BinBashBanana / webretro

RetroArch in your browser
https://binbashbanana.github.io/webretro/
MIT License
264 stars 374 forks source link

Angrylion RDP N64 and general libretro builds #9

Open thelamer opened 3 years ago

thelamer commented 3 years ago

I got to about where you are building mupen64 for web. Another project you might be interested in is https://github.com/nbarkhina/N64Wasm/ they took the old parallel libretro code and used SDL openGL baked into emsdk.

My question is if it is possible to basically go back in time just forget about Glide and use CPU cycles to get something working for N64? It looks like in the most current versions everything is tied to threading and as far as I can tell with all the building I have done enabling PTHREAD in retroarch and using workers is a big overhaul to the codebase to enable shared memory arrays. I got the interface to load using proxy-to-worker, but any core launching from there will just crash.

I have not had any luck getting the parallel core building and working with angrylion RDP on my own, just wondering if it is something you have looked into? I am mostly interested to see if it produces something playable with a modern CPU despite the lack of threading.

Also unrelated to this issue, it looks like to get mobile compatibility the missing piece is overlay support in: https://github.com/libretro/RetroArch/blob/master/input/drivers/rwebinput_input.c It needs touch mapped like they do for mouse: https://emscripten.org/docs/api_reference/html5.h.html#touch https://github.com/libretro/RetroArch/blob/master/input/drivers/rwebinput_input.c#L261-L279 Then referenced properly in input_overlay. Alternatively elements can be rendered in the page separate from the canvas.

Basically I have gotten as far as I believe I am technically capable of porting cores over for self hosted web and seeing if you may have anymore insight on continuing to fork off some of these cores to something usable for web.

BinBashBanana commented 3 years ago

Sorry it took me so long to get to this issue.

My question is if it is possible to basically go back in time just forget about Glide and use CPU cycles to get something working for N64?

Possibly, but I really wouldn't want to (try to) do this.

Workers are a new concept to me, they seem like they would be useful, I can look into them.

As @ethanaobrien suggested in #6, I am going to try using the GLupeN64 core. It is a little out of date, but I should be able to update it as needed.

As for touch support, thanks for the information, I will play around with it and see how it works.
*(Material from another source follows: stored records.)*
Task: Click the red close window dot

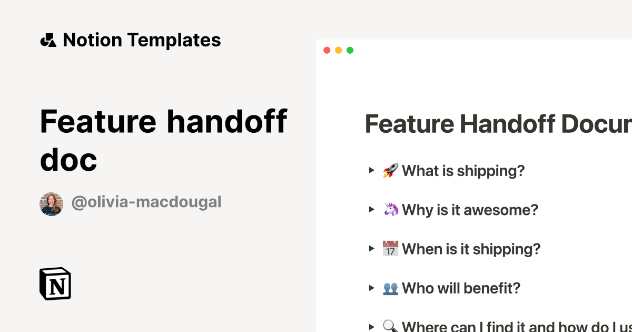Action: pyautogui.click(x=327, y=51)
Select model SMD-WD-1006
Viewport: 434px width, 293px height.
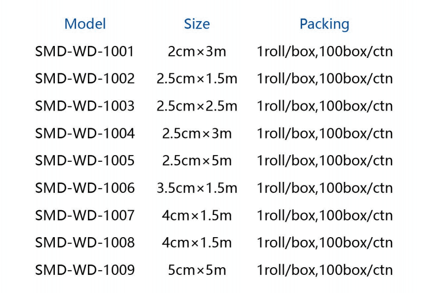[x=85, y=188]
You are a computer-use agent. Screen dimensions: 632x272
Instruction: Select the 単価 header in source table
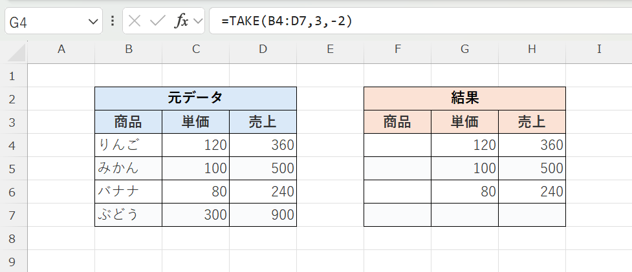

However, I'm a little afraid that the RetroArch touch controls are too lacking, and the screen may be shrunk by the aspect ratio, but that can be fixed (see #7). I was considering making custom controllers in the DOM that would trigger keyboard events to simulate inputs.

I will start work on these as soon as 6.4 is released, which is soon, I promise. I want to start focusing more on getting more cores supported now.

thelamer commented 3 years ago

Here is reference code for the cores I built. https://github.com/linuxserver/libretro-cores Released as tarball here: https://github.com/linuxserver/libretrojs Outside of the data directory change for the wasm file location they should be plug and play. Source snapshot: https://github.com/thelamer/retrostash

They have the missing assets stanzas removed. I built using emsdk 1.39.5. Been working lately to get safari 15 support for iPhones/iPads without luck, the code runs, but nothing renders to canvas.

This all plugs into this: https://github.com/linuxserver/docker-emulatorjs If you want to try it.

thelamer commented 3 years ago

This is as far as I could get with Glupen: https://ipfs.infura.io/ipfs/QmfWEGQFoBxi4YQ49KCimTAK9jpgdUf1HvxgoqxjXVXMtf?filename=glupen64.zip It builds and loads, but complains about the functions defined in glsm.c and crashes:

error

Source: (built with emsdk 1.39.7 for fiber support) https://github.com/thelamer/GLupeN64

thelamer commented 3 years ago

So I did not get anywhere with Glupen, but did find a change that actually modified the output and got a bit further. I was interested if it made a difference in your mupen64 core and surprisingly it did. If you change ctx=canvas.getContext("webgl" to ctx=canvas.getContext("webgl2" in the mupen64plus_next_libretro.js file a bunch of the texture errors dissapear. IE:

Without: without

With webgl2: with

Not really an encompassing fix for anything, but maybe could lead to something.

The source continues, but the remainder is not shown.